Key Experimental Results¶
Main Results¶
Table 1 — Proportion of Unlearnable Samples in Three Setups (Percentages relative to total hard samples with initial pass@1 \(<0.1\)):
| Model / Data | \(\mathcal{D}_u\) (%) | \(\mathcal{D}_l\) (%) | No Positive Reward (%) |
|---|---|---|---|
| Qwen2.5-0.5B / MATH-Easy | 30.2 | 25.6 | 23.5 |
| Llama-3.2-3B-Instruct / MATH-Hard | 21.9 | 31.6 | 37.7 |
| Qwen2.5-3B / DeepScaleR | 16.7 | 14.2 | 47.2 |
Unlearnable samples are not marginal cases in any setup, standing as a major portion of hard samples alongside those with "no positive rewards."
Ablation Study¶
Comparison of Optimization-side vs. Representation/Data-side Interventions:
| Intervention | Target Hypothesis | Effective for \(\mathcal{D}_u\) | Key Observation |
|---|---|---|---|
| Oversampling + replay (1 pos/7 neg per batch) | Scarcity of positive samples | ✗ | \(\mathcal{D}_l\) slowed down, \(\mathcal{D}_u\) reward unchanged |
| SFT distilling correct answers on \(\mathcal{D}_u\) | Lack of supervision signal | ✗ | Gap does not disappear |
| RL only on \(\mathcal{D}_u\) with \(k=64\) rollouts | Insufficient exploration | ✗ | Gap does not disappear |
| Clip-higher | Clipping suppresses gradients | ✗ | Clipping ratios nearly identical across groups |
| Removing KL term | KL constraint limits updates | ✗ | Reward dynamics remain unchanged |
| Data augmentation with similar problems \(\mathcal{D}_u^{sim}\) | Lack of similar signals | ✗ | Sim-probs learned, original \(\mathcal{D}_u\) remains unlearned |
| Data augmentation with sub-problems \(\mathcal{D}_u^{sub}\) | Skills not decomposed | ✗ | Sub-probs learned faster than \(\mathcal{D}_l\), original fails |
| Mid-training (OctoThinker-3B-Hybrid/Long) | Representational deficiencies | ✓ | Gradient alignment of hard samples with training distribution improves |
Key Findings¶
- Unlearnability stems from representation, not optimization: Five optimization/data-side interventions failed. Only changing the base model representation (mid-training) worked, providing strong evidence that the problem precedes RL.
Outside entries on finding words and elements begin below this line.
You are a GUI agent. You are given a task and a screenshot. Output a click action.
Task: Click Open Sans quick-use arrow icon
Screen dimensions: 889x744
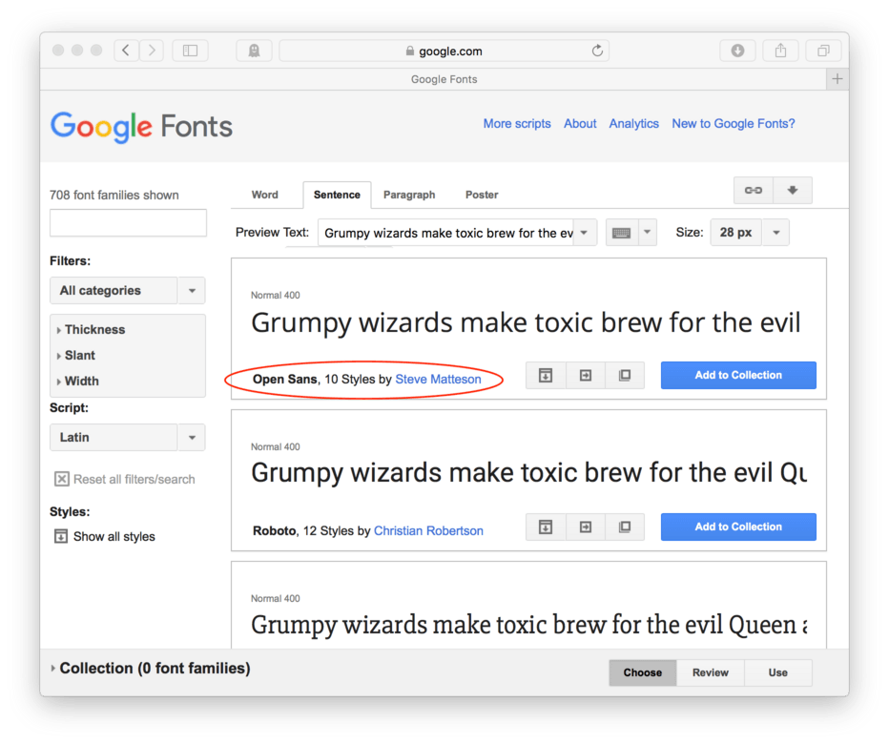[585, 376]
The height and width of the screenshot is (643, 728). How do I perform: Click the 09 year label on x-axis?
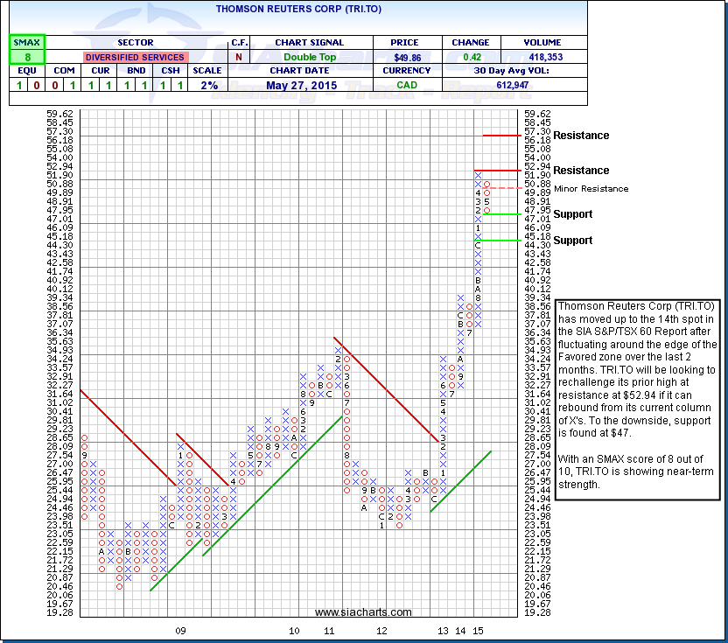coord(181,630)
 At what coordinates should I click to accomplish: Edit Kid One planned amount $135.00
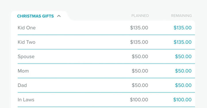click(x=139, y=28)
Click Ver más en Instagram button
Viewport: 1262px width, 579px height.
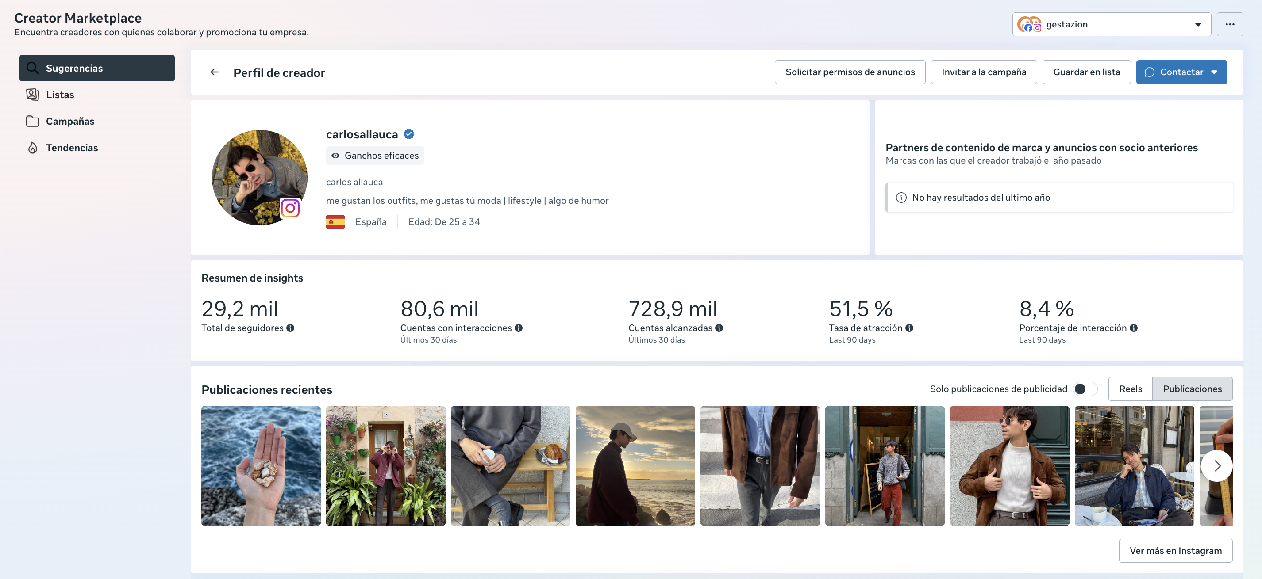pyautogui.click(x=1175, y=551)
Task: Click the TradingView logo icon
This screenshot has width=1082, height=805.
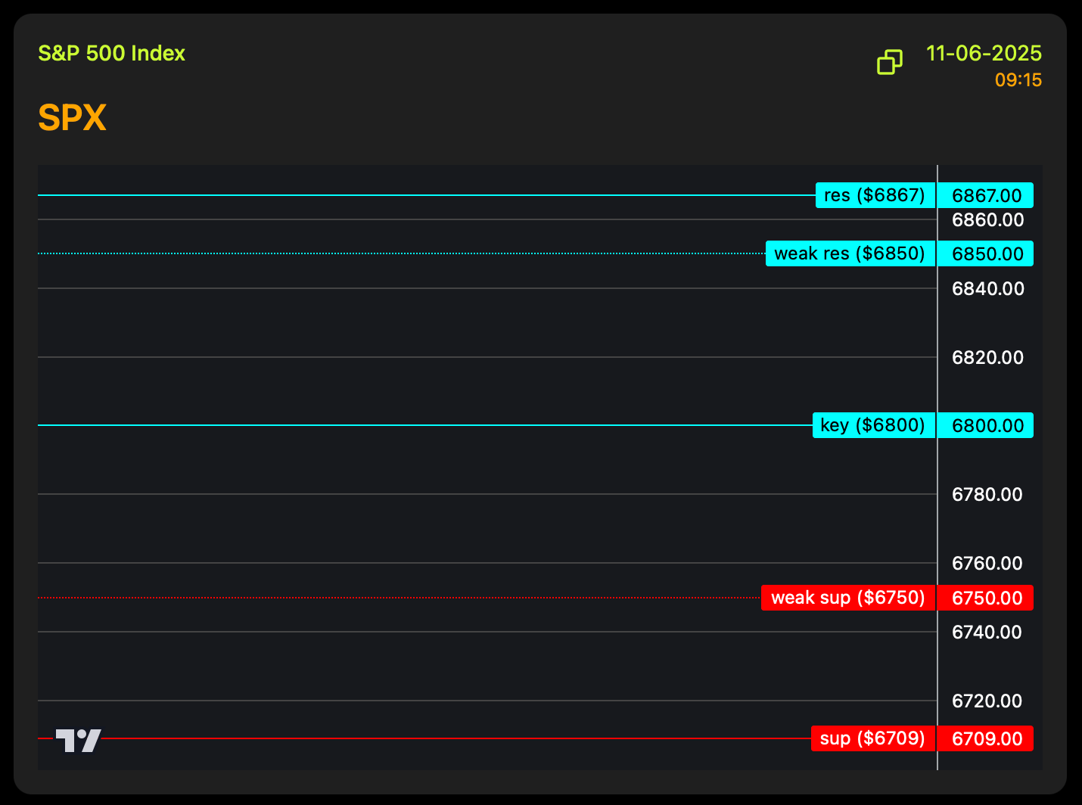Action: 78,740
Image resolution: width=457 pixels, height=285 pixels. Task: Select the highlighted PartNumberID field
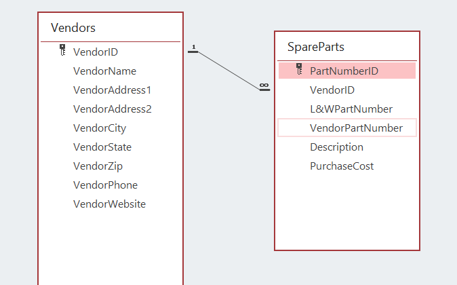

- Gradient similarity is a strong proxy for learnability: \(\mathcal{D}_u\) samples are isolated gradient outliers, while \(\mathcal{D}_l\) is intermediate and easy samples are highly aligned. This matches reward curves and persists at step 50.
- Correct answers \(\neq\) Correct reasoning: GPT-5-mini scoring shows \(\mathcal{D}_u\) correct rollouts often use shortcuts. A case study on a volume inequality problem shows the model reaching the right answer via wrong logic, highlighting reward-hacking risks in outcome-only rewards.
- Semantic similarity \(\neq\) Optimization similarity: Problems generated by GPT-5 that are structurally "similar" do not necessarily show higher gradient similarity, and the unlearnability of \(\mathcal{D}_u\) correlates with its low similarity to the training distribution.
- Gaps widen with deeper training: Reasoning quality for \(\mathcal{D}_l\) improves from step 50 to 120, while \(\mathcal{D}_u\) stagnates. Curriculum learning (learning easy + learnable first) fails to transfer improvements to \(\mathcal{D}_u\).
Highlights & Insights¶
- Geometric Explanation: By lowering "unlearnability" from reward curves to optimization space geometry, gradient similarity explains both why other updates don't transfer and why oversampling fails. LoRA-only gradients provide an efficient way to run this analysis on 0.5B-3B scales.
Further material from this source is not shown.